* **WHAT IS EXPECTED**
Copy out the material below from the line containing "Where should I click to: Expand" through the line containing "tap(411, 163)", keeping every character the same.

** BEGIN **

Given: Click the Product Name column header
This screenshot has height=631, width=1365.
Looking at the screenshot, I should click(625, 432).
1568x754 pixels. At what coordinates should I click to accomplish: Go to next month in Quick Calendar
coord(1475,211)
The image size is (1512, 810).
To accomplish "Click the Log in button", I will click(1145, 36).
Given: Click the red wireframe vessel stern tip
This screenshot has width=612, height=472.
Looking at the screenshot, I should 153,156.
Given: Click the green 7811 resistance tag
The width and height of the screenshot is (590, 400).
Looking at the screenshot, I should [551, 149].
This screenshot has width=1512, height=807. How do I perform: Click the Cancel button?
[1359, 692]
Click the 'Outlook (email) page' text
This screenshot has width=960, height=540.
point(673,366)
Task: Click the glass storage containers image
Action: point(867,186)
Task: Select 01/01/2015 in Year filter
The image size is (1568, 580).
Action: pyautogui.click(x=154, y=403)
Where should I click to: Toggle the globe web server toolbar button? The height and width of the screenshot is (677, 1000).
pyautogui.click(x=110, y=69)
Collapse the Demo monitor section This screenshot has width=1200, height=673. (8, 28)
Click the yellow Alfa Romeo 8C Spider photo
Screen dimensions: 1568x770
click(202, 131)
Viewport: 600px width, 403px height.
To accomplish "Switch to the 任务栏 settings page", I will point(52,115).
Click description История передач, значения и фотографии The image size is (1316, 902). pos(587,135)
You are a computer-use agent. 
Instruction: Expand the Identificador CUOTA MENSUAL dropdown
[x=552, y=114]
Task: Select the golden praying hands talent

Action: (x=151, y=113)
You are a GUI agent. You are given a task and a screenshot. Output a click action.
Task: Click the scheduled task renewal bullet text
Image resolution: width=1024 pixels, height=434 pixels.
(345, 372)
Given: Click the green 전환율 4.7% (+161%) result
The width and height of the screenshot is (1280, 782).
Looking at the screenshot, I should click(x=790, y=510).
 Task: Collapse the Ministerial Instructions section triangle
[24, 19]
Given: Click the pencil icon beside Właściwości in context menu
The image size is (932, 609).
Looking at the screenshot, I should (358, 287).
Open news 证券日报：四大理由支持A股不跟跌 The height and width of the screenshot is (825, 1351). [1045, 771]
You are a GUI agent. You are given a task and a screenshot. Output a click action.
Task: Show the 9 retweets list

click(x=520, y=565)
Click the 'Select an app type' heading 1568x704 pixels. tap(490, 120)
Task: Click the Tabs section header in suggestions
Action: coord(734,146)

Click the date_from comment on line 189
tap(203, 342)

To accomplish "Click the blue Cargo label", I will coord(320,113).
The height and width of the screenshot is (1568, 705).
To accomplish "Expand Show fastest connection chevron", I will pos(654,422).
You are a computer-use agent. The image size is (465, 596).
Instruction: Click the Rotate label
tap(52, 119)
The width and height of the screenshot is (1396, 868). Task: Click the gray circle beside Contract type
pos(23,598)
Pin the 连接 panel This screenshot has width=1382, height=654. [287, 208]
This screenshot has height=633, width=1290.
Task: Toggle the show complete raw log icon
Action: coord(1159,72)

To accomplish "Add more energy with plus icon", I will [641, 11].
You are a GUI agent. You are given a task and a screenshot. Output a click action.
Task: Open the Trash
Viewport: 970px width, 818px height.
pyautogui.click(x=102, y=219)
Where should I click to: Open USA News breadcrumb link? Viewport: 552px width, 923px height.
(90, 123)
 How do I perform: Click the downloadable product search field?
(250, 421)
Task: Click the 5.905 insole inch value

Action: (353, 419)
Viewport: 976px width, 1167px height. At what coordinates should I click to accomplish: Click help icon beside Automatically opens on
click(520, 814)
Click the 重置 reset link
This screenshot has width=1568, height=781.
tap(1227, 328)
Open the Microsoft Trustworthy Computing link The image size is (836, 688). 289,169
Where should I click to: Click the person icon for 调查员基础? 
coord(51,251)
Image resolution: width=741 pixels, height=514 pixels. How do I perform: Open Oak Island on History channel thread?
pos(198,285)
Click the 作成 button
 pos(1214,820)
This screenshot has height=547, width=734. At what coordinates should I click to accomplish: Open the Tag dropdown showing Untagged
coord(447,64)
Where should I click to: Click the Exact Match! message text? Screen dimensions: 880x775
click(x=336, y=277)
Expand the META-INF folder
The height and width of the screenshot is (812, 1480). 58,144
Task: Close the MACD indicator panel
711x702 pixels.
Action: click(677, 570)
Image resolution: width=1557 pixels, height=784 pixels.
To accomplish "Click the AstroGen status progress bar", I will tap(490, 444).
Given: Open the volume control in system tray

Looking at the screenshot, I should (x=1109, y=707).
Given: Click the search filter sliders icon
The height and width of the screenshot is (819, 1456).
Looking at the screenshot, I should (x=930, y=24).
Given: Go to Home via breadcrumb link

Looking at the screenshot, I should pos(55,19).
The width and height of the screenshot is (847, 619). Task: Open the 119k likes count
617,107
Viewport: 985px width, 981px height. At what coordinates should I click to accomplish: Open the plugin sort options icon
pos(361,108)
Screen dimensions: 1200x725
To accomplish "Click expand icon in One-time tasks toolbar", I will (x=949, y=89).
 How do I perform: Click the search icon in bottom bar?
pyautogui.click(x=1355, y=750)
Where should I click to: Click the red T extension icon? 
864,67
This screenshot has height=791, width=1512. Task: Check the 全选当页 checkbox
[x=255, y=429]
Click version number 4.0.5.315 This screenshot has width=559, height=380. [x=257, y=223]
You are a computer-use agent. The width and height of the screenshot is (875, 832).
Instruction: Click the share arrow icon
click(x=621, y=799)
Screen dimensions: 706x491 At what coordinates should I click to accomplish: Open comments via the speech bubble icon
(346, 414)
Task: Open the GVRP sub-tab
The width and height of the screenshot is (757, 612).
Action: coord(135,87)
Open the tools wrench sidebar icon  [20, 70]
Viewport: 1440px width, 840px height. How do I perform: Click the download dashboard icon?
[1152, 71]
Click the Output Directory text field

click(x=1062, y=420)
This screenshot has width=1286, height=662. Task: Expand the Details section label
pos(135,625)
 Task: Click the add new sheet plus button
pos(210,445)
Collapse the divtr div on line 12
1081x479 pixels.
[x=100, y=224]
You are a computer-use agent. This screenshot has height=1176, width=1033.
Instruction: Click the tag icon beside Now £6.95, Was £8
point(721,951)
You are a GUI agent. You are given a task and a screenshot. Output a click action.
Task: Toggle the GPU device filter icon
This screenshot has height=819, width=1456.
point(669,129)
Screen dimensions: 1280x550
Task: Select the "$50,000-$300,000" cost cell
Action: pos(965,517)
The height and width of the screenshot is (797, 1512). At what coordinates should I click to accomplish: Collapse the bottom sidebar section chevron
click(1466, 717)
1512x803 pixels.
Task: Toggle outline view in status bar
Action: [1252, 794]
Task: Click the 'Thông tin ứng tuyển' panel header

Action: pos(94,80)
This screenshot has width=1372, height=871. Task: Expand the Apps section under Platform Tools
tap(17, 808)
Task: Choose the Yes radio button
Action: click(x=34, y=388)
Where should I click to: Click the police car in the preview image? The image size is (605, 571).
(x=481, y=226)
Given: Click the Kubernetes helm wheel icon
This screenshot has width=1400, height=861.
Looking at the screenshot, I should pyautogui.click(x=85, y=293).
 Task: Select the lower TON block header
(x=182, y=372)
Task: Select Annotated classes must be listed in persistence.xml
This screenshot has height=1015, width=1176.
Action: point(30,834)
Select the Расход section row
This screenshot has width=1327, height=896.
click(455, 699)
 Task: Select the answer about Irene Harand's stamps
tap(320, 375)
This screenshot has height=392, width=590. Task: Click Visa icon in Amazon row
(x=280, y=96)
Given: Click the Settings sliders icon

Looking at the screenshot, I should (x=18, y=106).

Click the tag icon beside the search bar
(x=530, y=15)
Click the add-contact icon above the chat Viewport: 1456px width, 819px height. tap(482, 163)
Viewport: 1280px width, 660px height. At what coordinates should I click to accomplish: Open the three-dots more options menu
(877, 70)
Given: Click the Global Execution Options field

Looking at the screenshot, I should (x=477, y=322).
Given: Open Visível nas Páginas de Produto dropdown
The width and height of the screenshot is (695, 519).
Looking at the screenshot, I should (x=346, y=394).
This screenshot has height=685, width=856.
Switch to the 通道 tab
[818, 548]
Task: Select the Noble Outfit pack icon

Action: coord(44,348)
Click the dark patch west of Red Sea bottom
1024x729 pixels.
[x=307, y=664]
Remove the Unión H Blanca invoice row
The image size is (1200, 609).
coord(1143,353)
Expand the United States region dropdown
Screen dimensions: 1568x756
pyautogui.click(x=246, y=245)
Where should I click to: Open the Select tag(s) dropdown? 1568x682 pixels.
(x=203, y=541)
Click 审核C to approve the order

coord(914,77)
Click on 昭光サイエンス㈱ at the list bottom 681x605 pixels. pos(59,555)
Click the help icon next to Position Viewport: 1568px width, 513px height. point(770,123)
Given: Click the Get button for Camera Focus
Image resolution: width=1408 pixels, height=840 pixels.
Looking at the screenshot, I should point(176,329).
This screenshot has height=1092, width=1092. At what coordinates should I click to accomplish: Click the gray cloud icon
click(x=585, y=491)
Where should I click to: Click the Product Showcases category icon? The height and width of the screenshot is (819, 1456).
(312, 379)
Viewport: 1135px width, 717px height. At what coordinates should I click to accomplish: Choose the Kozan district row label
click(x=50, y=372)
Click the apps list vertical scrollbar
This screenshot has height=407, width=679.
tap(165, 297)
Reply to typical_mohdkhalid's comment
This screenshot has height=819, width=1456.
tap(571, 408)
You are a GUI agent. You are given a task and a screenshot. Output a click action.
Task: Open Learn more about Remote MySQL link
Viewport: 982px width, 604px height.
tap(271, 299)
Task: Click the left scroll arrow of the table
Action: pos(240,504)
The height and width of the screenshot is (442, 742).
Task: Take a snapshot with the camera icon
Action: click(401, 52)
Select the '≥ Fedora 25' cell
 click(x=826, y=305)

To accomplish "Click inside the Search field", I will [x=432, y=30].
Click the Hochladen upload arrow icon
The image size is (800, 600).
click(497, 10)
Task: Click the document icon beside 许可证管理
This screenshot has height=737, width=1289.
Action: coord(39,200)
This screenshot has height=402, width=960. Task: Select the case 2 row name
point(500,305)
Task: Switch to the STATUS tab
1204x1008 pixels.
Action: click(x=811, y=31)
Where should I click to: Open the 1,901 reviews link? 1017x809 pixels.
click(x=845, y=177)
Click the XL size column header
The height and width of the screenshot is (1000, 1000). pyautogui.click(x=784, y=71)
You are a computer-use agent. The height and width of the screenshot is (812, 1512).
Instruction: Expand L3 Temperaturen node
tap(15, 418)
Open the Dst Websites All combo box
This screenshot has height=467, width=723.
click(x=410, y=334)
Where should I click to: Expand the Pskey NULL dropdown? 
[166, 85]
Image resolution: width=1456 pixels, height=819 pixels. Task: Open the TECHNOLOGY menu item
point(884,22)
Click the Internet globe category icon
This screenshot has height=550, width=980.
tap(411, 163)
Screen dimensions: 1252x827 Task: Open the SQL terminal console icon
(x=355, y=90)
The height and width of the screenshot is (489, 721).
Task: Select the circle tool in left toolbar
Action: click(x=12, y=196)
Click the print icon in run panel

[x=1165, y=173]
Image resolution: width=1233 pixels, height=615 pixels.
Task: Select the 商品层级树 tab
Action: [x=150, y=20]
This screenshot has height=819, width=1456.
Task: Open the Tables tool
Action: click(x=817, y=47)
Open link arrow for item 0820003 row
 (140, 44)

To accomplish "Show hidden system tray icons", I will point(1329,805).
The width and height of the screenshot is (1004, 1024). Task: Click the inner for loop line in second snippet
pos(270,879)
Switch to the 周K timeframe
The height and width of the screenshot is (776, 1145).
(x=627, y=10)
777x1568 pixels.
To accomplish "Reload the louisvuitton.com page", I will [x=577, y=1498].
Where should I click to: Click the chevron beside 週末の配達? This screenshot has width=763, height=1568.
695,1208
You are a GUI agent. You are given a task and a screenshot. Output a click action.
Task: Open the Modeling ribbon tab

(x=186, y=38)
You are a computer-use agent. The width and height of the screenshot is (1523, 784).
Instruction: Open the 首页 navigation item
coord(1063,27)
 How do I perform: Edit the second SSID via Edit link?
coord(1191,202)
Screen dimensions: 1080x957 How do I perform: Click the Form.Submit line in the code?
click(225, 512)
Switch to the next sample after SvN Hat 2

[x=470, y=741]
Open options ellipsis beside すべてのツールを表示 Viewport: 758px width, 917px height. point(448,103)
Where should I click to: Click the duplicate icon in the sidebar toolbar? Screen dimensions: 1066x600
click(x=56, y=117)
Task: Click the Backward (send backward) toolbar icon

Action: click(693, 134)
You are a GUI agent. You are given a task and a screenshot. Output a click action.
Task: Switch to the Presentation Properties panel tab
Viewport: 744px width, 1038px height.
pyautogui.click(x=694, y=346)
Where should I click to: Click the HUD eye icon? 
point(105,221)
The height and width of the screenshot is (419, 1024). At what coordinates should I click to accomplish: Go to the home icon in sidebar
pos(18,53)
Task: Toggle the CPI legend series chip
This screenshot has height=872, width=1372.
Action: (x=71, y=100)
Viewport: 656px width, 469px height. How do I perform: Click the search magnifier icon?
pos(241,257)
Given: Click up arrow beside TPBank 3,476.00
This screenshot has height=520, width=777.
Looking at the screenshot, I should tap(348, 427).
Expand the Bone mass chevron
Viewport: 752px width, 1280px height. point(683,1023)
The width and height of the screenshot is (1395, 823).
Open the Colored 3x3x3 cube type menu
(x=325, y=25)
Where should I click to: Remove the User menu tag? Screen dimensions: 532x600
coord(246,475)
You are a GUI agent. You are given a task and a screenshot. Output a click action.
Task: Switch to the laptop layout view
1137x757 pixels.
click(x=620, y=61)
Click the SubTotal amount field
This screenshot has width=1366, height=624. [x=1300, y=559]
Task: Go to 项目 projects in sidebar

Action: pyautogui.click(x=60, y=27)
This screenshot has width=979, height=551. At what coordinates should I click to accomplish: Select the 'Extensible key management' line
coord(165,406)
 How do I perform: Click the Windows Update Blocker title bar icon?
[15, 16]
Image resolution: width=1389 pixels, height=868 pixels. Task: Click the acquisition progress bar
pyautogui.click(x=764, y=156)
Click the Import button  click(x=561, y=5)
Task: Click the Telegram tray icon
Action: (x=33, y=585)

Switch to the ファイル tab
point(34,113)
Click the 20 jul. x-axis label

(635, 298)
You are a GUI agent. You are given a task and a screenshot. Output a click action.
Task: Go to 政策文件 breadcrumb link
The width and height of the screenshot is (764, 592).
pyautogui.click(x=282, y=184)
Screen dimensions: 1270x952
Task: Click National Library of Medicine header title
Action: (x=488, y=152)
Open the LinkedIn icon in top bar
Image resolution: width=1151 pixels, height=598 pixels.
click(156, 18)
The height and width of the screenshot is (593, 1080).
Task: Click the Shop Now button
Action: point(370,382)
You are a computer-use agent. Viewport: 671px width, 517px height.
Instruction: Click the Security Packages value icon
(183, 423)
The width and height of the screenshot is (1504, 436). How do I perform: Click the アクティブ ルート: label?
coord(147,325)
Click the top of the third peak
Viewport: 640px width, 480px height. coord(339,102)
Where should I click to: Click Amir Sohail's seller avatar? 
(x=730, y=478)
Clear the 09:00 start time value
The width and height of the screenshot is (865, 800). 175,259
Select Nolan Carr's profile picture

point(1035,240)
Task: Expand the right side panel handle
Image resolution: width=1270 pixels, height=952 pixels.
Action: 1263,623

** END **

* **CORRECT ANSWER**
Where should I click to: Expand the Pskey NULL dropdown? 
[166, 85]
Image resolution: width=1456 pixels, height=819 pixels. Task: Open the TECHNOLOGY menu item
point(884,22)
Click the Internet globe category icon
This screenshot has height=550, width=980.
tap(411, 163)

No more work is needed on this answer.